**Task requirements:** Can you rewrite the listing lines starting with the line containing "Given: Click the plus icon beside 颜色叠加" and going on through the line containing "Switch to the 今日必抢" as a numbered list, leaving out any blank lines?

[START OF Records supplied]

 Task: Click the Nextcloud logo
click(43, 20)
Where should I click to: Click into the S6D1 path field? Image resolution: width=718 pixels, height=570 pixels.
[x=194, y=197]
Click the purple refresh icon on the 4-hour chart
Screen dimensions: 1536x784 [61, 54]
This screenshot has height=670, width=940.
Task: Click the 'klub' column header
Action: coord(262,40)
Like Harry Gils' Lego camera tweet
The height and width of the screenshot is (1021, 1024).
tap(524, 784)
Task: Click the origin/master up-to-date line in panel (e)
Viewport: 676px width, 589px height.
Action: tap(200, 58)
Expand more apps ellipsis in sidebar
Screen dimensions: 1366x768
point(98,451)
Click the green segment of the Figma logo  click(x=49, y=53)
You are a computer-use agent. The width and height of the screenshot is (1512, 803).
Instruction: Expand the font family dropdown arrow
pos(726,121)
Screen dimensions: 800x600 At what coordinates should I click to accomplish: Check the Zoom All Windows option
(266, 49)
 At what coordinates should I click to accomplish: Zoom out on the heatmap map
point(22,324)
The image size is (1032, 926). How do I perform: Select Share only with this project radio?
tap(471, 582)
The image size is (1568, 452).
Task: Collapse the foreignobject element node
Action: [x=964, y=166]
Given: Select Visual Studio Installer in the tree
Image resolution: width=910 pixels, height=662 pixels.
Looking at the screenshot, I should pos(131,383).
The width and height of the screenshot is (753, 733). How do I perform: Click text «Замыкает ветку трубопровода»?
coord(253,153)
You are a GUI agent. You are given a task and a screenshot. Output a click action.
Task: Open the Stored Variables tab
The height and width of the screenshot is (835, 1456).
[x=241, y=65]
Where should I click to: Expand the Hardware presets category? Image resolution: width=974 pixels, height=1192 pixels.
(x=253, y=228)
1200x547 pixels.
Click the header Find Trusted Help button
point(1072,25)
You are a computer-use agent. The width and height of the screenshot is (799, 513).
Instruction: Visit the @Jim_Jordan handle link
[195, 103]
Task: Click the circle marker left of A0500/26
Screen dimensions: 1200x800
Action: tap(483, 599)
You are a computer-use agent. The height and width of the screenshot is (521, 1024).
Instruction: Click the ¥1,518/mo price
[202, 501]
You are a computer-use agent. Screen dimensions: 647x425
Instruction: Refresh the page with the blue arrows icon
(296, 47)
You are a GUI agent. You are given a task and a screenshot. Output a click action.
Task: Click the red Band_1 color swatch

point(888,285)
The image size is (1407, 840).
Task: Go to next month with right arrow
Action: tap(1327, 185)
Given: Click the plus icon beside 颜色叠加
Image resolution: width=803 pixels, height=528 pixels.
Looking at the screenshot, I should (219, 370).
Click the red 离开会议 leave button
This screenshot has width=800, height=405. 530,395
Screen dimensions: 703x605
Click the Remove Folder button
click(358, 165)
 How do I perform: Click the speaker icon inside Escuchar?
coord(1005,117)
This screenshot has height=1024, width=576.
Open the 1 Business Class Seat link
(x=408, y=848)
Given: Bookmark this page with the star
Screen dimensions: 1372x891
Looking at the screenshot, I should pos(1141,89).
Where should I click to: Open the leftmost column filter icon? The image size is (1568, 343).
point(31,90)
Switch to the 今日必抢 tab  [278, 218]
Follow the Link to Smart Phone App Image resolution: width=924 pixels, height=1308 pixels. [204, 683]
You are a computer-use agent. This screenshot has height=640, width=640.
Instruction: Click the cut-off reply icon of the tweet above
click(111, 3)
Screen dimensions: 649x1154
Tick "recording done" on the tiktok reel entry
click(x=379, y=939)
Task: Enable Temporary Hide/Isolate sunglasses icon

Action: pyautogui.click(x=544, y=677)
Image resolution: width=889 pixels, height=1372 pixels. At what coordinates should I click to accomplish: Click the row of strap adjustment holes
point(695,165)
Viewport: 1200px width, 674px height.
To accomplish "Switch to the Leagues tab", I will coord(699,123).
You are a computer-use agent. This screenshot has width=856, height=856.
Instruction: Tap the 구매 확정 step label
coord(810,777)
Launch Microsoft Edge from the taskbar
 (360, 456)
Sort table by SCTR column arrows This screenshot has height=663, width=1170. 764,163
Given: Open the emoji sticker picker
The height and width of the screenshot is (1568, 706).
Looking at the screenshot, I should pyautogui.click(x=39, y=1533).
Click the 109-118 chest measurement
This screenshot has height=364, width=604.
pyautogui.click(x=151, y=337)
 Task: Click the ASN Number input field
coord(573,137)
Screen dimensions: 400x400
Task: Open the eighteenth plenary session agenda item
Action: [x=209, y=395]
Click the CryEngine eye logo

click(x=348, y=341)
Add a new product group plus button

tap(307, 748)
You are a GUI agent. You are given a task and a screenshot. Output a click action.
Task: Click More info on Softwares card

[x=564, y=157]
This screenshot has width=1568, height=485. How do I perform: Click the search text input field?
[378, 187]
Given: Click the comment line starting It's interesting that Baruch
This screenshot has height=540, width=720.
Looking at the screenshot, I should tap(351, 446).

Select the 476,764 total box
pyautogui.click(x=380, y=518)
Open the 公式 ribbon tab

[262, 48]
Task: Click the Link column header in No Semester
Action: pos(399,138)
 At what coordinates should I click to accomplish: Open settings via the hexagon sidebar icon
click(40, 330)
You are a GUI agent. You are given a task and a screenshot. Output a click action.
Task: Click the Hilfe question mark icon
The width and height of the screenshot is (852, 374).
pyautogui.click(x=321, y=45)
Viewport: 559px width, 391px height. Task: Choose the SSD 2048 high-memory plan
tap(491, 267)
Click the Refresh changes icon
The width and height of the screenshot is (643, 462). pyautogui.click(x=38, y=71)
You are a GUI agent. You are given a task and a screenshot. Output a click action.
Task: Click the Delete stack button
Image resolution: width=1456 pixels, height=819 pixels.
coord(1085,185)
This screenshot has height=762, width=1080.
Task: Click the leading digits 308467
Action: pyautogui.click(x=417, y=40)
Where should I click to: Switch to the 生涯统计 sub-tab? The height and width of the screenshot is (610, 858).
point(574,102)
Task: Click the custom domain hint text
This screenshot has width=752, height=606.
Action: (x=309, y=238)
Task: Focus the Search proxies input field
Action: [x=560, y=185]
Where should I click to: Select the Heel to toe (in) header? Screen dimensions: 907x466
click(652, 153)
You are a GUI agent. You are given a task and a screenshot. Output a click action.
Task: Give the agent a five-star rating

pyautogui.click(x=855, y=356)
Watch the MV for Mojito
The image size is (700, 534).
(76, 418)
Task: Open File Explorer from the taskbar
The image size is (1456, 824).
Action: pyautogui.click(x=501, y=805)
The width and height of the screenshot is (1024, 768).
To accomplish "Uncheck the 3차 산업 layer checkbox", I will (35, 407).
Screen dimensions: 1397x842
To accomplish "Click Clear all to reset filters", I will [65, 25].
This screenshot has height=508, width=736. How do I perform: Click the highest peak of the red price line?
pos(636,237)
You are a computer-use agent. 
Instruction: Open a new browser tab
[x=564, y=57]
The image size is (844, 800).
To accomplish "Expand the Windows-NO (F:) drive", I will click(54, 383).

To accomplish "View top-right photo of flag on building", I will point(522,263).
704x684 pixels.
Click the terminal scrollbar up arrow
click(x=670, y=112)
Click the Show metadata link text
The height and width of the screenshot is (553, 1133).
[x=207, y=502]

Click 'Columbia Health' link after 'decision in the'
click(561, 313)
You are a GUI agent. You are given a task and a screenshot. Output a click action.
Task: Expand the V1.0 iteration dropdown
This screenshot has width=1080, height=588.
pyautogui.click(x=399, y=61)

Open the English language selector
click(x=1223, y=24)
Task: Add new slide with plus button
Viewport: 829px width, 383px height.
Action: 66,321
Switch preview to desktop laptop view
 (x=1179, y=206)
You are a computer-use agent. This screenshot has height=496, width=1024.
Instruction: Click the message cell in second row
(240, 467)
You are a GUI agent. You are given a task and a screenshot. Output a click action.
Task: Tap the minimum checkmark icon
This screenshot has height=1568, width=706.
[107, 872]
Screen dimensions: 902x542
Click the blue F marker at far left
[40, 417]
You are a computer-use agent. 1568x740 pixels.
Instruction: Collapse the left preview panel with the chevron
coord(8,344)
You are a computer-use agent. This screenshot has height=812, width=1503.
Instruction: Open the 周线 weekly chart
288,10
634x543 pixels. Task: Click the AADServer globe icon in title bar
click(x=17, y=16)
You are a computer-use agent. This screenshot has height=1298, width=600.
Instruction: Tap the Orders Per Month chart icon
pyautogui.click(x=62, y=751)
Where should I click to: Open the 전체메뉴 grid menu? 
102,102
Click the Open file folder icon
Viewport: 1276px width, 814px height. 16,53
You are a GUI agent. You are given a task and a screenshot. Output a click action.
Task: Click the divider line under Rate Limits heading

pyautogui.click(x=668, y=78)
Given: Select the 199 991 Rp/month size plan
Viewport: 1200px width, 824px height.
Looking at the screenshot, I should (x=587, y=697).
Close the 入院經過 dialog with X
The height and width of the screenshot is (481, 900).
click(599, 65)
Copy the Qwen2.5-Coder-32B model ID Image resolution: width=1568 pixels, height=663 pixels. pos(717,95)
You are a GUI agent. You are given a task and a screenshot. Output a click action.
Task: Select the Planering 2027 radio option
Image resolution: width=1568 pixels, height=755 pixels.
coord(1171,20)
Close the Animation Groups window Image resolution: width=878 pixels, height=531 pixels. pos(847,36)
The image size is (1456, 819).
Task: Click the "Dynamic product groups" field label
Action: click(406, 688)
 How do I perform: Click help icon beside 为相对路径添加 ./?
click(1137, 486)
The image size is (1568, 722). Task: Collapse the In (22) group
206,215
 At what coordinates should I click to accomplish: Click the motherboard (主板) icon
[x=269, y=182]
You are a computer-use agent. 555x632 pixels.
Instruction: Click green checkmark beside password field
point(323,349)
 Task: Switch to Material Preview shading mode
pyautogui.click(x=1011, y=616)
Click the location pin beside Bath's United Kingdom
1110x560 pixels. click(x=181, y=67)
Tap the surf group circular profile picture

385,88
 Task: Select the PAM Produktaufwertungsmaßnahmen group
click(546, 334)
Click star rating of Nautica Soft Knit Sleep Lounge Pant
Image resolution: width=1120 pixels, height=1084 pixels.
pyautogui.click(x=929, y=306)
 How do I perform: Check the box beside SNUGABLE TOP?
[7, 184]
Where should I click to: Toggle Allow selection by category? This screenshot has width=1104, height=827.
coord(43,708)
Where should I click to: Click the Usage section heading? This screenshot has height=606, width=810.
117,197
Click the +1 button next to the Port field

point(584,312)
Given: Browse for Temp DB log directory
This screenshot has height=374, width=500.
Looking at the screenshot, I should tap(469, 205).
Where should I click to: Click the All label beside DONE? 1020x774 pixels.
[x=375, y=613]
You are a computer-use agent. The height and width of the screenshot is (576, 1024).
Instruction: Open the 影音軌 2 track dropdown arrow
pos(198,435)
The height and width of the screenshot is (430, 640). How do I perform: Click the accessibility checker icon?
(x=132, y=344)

[END OF Records supplied]

**Task response:**
1. Given: Click the plus icon beside 颜色叠加
2. Image resolution: width=803 pixels, height=528 pixels.
3. Looking at the screenshot, I should (219, 370).
4. Click the red 离开会议 leave button
5. This screenshot has width=800, height=405. 530,395
6. Screen dimensions: 703x605
7. Click the Remove Folder button
8. click(358, 165)
9.  How do I perform: Click the speaker icon inside Escuchar?
10. coord(1005,117)
11. This screenshot has height=1024, width=576.
12. Open the 1 Business Class Seat link
13. (x=408, y=848)
14. Given: Bookmark this page with the star
15. Screen dimensions: 1372x891
16. Looking at the screenshot, I should pos(1141,89).
17. Where should I click to: Open the leftmost column filter icon? The image size is (1568, 343).
18. point(31,90)
19. Switch to the 今日必抢 tab  [278, 218]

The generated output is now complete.